S3toDDB

CSV file upload to a S3 bucket and store the data into target Collection and Archive DynamoDB tables

This Lambda function is for metadata ingesetion for the VTDLP Access Website. It supports collection and archive(item) metadata.

Before you deploy this Lambda function, you should already have VTDLP Access Website deployed ready, and ID Minting service and Resolution service deployed ready via DLPservices.

The DYNOCollectionTABLE, DYNOArchiveTABLE, and DYNOCollectionmapTABLE table name information are from the DynamoDB after VTDLP Access Website is deployed. See detailss here
The LongURLPath should be your VTDLP Access Website's URL. E.g. https://xxxx.yyyy.amplifyapp.com/ or your custom domain name https://iawa.lib.vt.edu/. Note: The URL should end with a slash /.
The ShortURLPath should be your Resolution service's URL. E.g. https://xxxx.execute-api.us-east-1.amazonaws.com/Prod/ or your custom domain name http://idn.lib.vt.edu/. The Resolution service API Gateway name should look something like Resolution Service API-tablename. Note: The URL should end with a slash /.
The APIKey and APIEndpoint information are from the API gateway after ID Minting service is deployed. The ID Minting service API Gateway name should look something like Mint Service API-tablename. Note: The APIEndpoint URL should end with a slash /.
The APPIMGROOTPATH is a URL point to your Cloudfront URL which serves the static images. E.g. https://img.cloud.lib.vt.edu/iawa/. Note: The URL should end with a slash /.

You can use two different methods to deploy VTDLP Services. The first method is using CloudFormation stack and the second method is using SAM CLI.

Deploy VTDLP S3toDDB Lambda function using CloudFormation stack

Step 1: Launch CloudFormation stack

Click Next to continue

Step 2: Specify stack details

Stack name: Stack name can include letters (A-Z and a-z), numbers (0-9), and dashes (-).

Parameters: Parameters are defined in your template and allow you to input custom values when you create or update a stack.

Name	Description	Note
APPIMGROOTPATH	Cloudfront URL which serves the static images.

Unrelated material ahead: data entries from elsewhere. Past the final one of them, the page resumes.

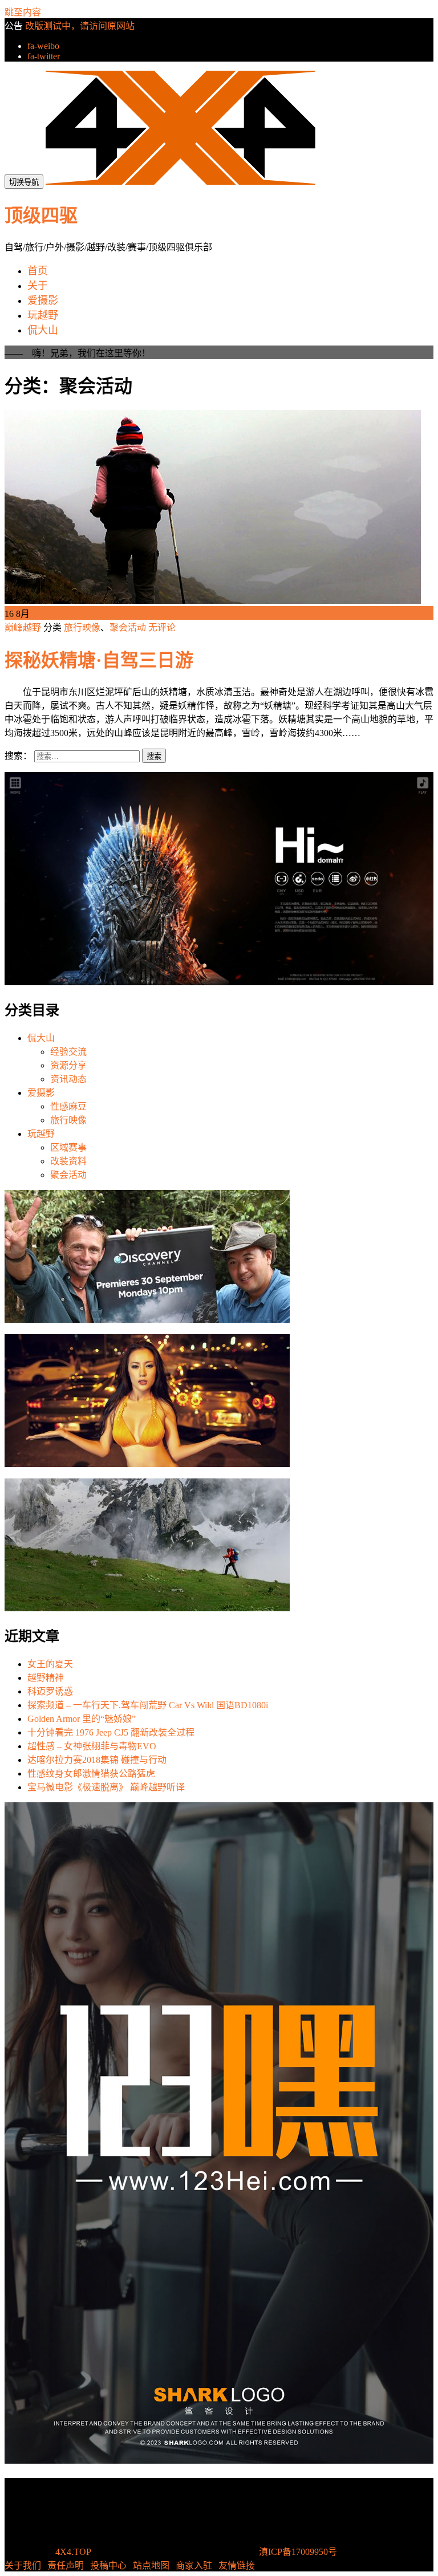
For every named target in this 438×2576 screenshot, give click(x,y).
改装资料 (68, 1161)
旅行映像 (82, 627)
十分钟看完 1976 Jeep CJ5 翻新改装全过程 (110, 1732)
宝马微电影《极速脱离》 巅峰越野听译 (106, 1787)
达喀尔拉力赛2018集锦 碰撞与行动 (97, 1760)
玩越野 (41, 1134)
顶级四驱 (41, 215)
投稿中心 (108, 2565)
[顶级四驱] (180, 181)
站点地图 (151, 2565)
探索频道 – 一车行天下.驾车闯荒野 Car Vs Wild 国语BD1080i (147, 1705)
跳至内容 (23, 12)
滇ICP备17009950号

E.g. https://img.cloud.lib.vt.edu/iawa/	Required
CollectionCategory	The `VTDLP Access Website` site ID. e.g. `IAWA`	Required
DYNOCollectionTABLE	collectiontablename	Required
DYNOArchiveTABLE	archivetablename	Required
DYNOCollectionmapTABLE	collectionmaptablename	Required
NOIDNAA	The character string equivalent for the NAAN; for example, 13960 corresponds to the NAA, "archive.org"	Required
NOIDScheme	ARK (Archival Resource Key) identifier scheme that the noid utility was partly created to support. E.g. `ark:/`	Required
REGION	a valid AWS region. e.g. us-east-1	Required
LongURLPath	https://iawa.lib.vt.edu/	Required
ShortURLPath	http://idn.lib.vt.edu/	Required
APIKey	APIKEY	Required
APIEndpoint	https://xxxx.execute-api.us-east-1.amazonaws.com/Prod/	Required
S3BucketName	An Amazon S3 bucket name for you to upload the metadata CSV file. This S3 bucket is not the same as `BUCKETNAME` and can not be an existing S3 bucket.	Required
NoidLayerArn	A Lambda layer Arn. The value must be `arn:aws:lambda:us-east-1:909117335741:layer:noid-layer:6`. It is also the default value.	Required

Step 3: Configure stack options

Leave it as is and click Next

Step 4: Review

Make sure all checkboxes under Capabilities section are CHECKED

Click Create stack

Deploy VTDLP S3toDDB Lambda function using SAM CLI (For advanced users)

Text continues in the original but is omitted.